In 1989 Ralph Miliband outlined two possible scenarios for the future of class conflict. In the first, the deregulation and de-unionization of economic life would be mirrored at the political level. Social Democratic and Labour parties might retain their names but the notion of a fundamental challenge to capitalism would have become decisively marginalized. Conflicts would continue but would not constitute a threat to the social order; they might even strengthen it, by functioning as safety valve or prompt to minor reforms. An exception would be terrorism, practised by tiny groups at the extremes of the political spectrum. This would be ‘a problem and a nuisance’ but quite incapable of destabilizing a securely legitimated system.
Miliband himself dissented from this view. Firstly, he pointed out in Divided Societies, such a development should be understood not as a lessening of social conflict but rather a massive extension of ‘class struggle from above’. More importantly, the nature of capitalism itself—a process of domination and exploitation that was intrinsically incapable of making rational or humane use of the immense resources it had brought into being—would renew, from generation to generation, the search for a systemic alternative. The balance between a sober appreciation of class forces and reasoned hope for a better world was central to Miliband’s work as a political scientist, which provided such a solid keel for the various generations of the New Left, through his books—Parliamentary Socialism, The State in Capitalist Society and others—the annual Socialist Register and his many contributions to this journal, of which he was a founding editor. Michael Newman’s meticulously researched biography casts new light on the formation of Miliband’s world view and the passions that lay behind it.

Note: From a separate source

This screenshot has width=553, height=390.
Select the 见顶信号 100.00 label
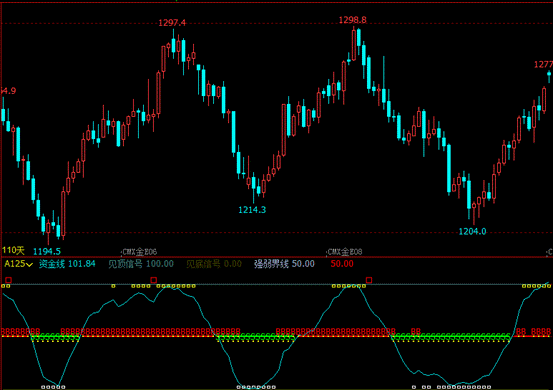pyautogui.click(x=141, y=264)
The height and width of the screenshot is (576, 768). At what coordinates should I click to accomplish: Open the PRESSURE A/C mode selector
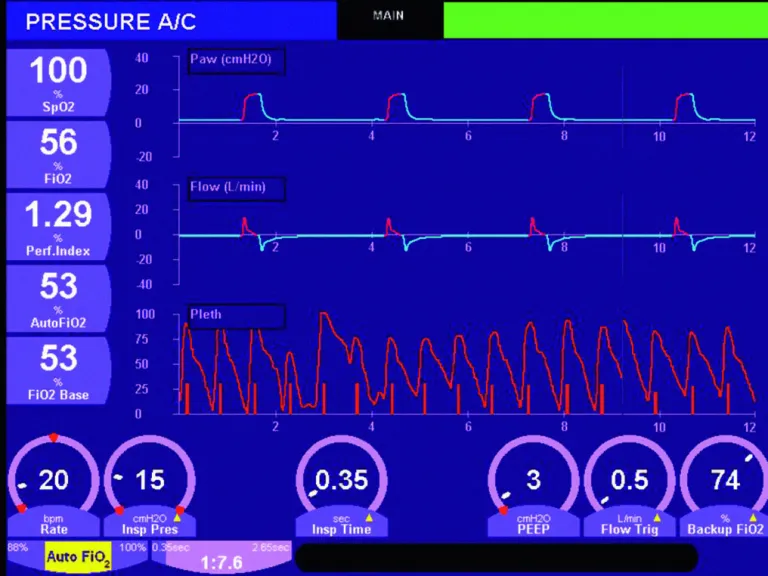[x=168, y=20]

He was born not Ralph but Adolphe, in Brussels in 1924. His parents—Samuel, an artisan leather-worker, and Renée, who ran a market stall selling hats—were newly arrived in the city: working-class, Yiddish-speaking immigrants, fleeing the economic chaos of postwar Poland. Samuel had been a member of either the Polish Socialist Party (Miliband’s recollection) or the Jewish Socialist Bund (that of his younger sister Nan). The price of political citizenship in Belgium was more than they could afford, but Samuel Miliband taught himself enough French to follow international affairs in the newspapers and to discuss with his nine-year-old son Hitler’s accession to power, the Spanish Civil War and especially, as Miliband recalled later, ‘the daily events in Paris, changes of ministry, the respective merits of this or that leader’. If his parents inevitably linked the rise of Nazism to earlier experiences of Polish anti-Semitism,
The French connexion was greatly strengthened by the fact that Léon Blum, a Jew, was leader of the French Socialist Party, and in 1936 Prime Minister . . . The political climate in our home was generally and loosely left: it was unthinkable that a Jew, our sort of Jew—the artisan worker, self-employed, poor, Yiddish-speaking, unassimilated, non-religious—could be anything but socialistic.

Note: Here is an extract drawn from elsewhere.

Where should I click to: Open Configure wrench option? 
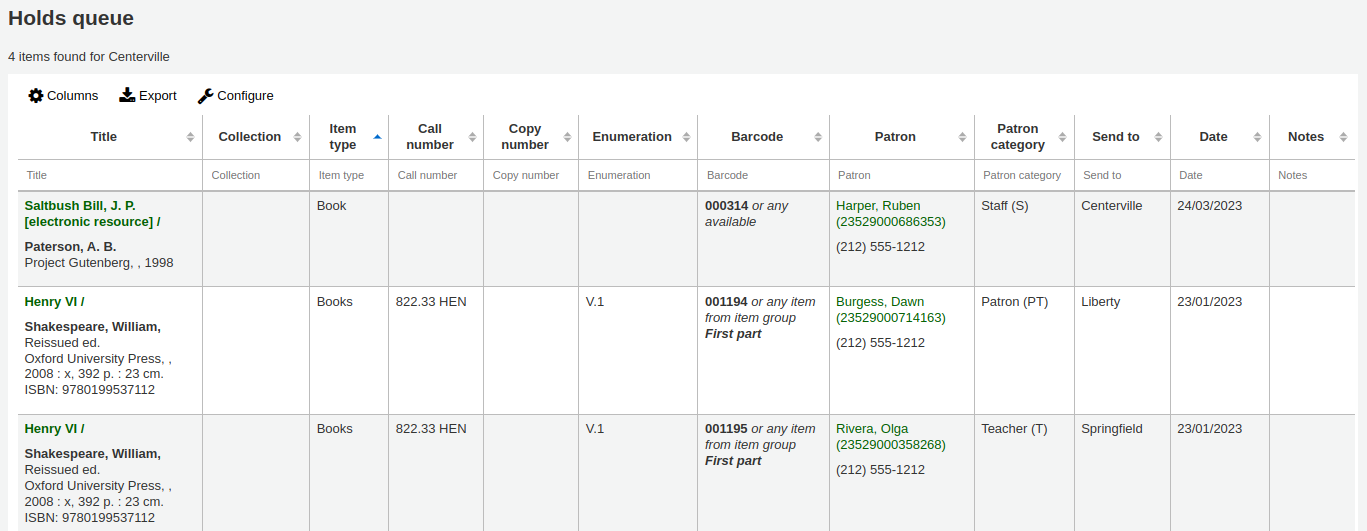pyautogui.click(x=205, y=96)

He was sixteen when the Nazi assault on Belgium tore the family apart. Miliband and his father fled towards the coast, walking all through the night to reach Ostend where they had to battle for a place on the last boat to Britain. They reached London on 19 May 1940. His mother and little sister, too young for the journey, clung on in Brussels until the round-up of the Jews in 1942, when they managed to find refuge on a farm. Working as a furniture-shifter in blitz-struck London—and now renamed Ralph at the insistence of his landlady, who found Adolphe insufficiently patriotic—Miliband recorded his impressions of the country (in French) in his teenage diary:
England first. This slogan is taken for granted by the English people as a whole. To lose their empire would be the worst possible humiliation . . . When you hear the English talk of this war you sometimes almost want them to lose it to show them how things are.

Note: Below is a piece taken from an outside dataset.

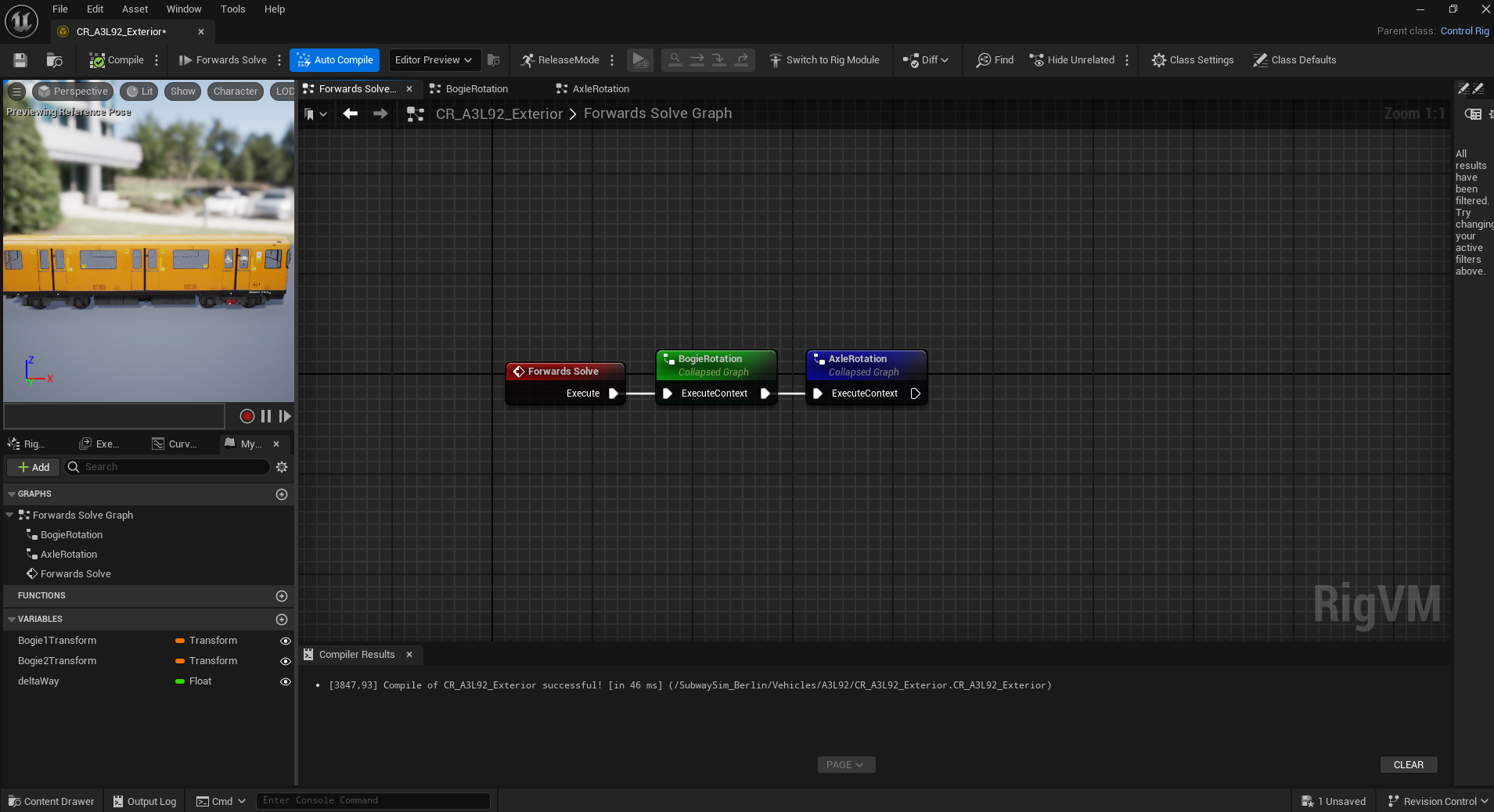Open the Editor Preview dropdown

A few weeks later, exploring bomb-sites in the West End: ‘You feel in these ruins a wealth which hasn’t gone, which will begin again tomorrow, and for which this bombing is not a major crisis’, whereas: ‘in Whitechapel, in the Jewish area and the slums, the devastation is really terrible. Rows of people, waiting to be evacuated. New wretched refugees, like the others, with a bundle on their shoulder. Shame and indignation and fury. You ask yourself: how can they live like this?’ The instinctive, almost innocent sense of moral outrage at such inequity was not just the reaction of a war-traumatized working-class teenager. Four years later, as a Royal Navy interpreter, he would describe the ‘flagrant, enormous’ difference between officers and men on board an overcrowded destroyer as ‘the negation of elementary democracy’—a gulf as wide as that between ‘a palatial 300-room country house and a Lambeth slum’.